Health is more than the absence of disease. It is at the heart of human wellbeing. For this reason, the aim of all care is “to protect health when it exists and to restore it when it is absent” (Ibn Sina “The Canon of Medicine” c1012). This ancient ideal of medicine is embodied into what we now call community oriented primary care (COPC). COPC is a cooperative approach to quality cost effective health care. It is a way of doing health that extends between people – as individuals, patients, families, health and care professionals, workers, educators – and systems and services in defined geographical spaces. It is a way of doing health that empowers, builds and enriches everyone. “COPC – A Practical Guide” is a revised and substantially expanded version of “A Practical Guide to Doing Community Oriented Primary Care”. It is a learning aide to support ways of thinking about and doing COPC. It is there to support everyone engaged in health and care.
Section 1 covers the approaches to health care and learning used to deliver COPC. The first chapter “the health care challenge’, explains the burden of disease and the problem of the health care system as the driver of primary care reengineering and the NHI. It then describes the principles of COPC as a practical approach to the reform and sets out four interrelated issues that need to be addressed to ensure success. Chapter 2, “Learning for Effect”, explains the capability approach to learning as a lifelong way to continuously learn and help others learn.

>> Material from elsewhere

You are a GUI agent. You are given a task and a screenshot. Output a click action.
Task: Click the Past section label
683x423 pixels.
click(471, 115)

It describes work-i-learn, which is formal, intentional learning in the work place that uses the best available methods. And it explains the methods and techniques of facilitation to support work-i-learn.

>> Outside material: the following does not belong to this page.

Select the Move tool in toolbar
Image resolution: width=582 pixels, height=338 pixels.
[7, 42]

Section 2 covers the most common health conditions. Chapter 3 focuses on communicable diseases, particularly, HIV/AIDS and TB. Chapter 4 focuses on non-communicable diseases, specifically lifestyle risks, diabetes, heart disease, cancer, mental health, psychological wellbeing and mental illness as well as substance use harm reduction. The focus of chapter 5 is on maternal and child health. It covers maternal and child mortality, pregnancy and the journey into life, pregnancy choices, and pregnancy risks and responses. It also explains newborn and infant feeding. Chapter 6 covers violence and injury, with sections focusing on violence and intentional injury, domestic violence and road traffic accidents and unintentional injury.
Section 3 explains the practice of COPC. It is designed to enable health care teams to do COPC in an effective and consequential way. Chapter 7, “the team and the community”, focuses on identifying the place of practice, the health care team, and available resources. It also covers building partnerships and responding to resource gaps. Chapter 8 is about the assessment of community health. It explains information and research ethics and confidentiality. It also covers how to assess and describe health and wellbeing. Chapter 9 focuses on delivering health care.
In it, planning, implementation and monitoring, and evaluation are explained. The authors of health are ordinary women, men and children and the teams of professional and health care workers, learners, educators and managers who support and practically make health a daily reality. The best I can hope is that this guide will be of use to them.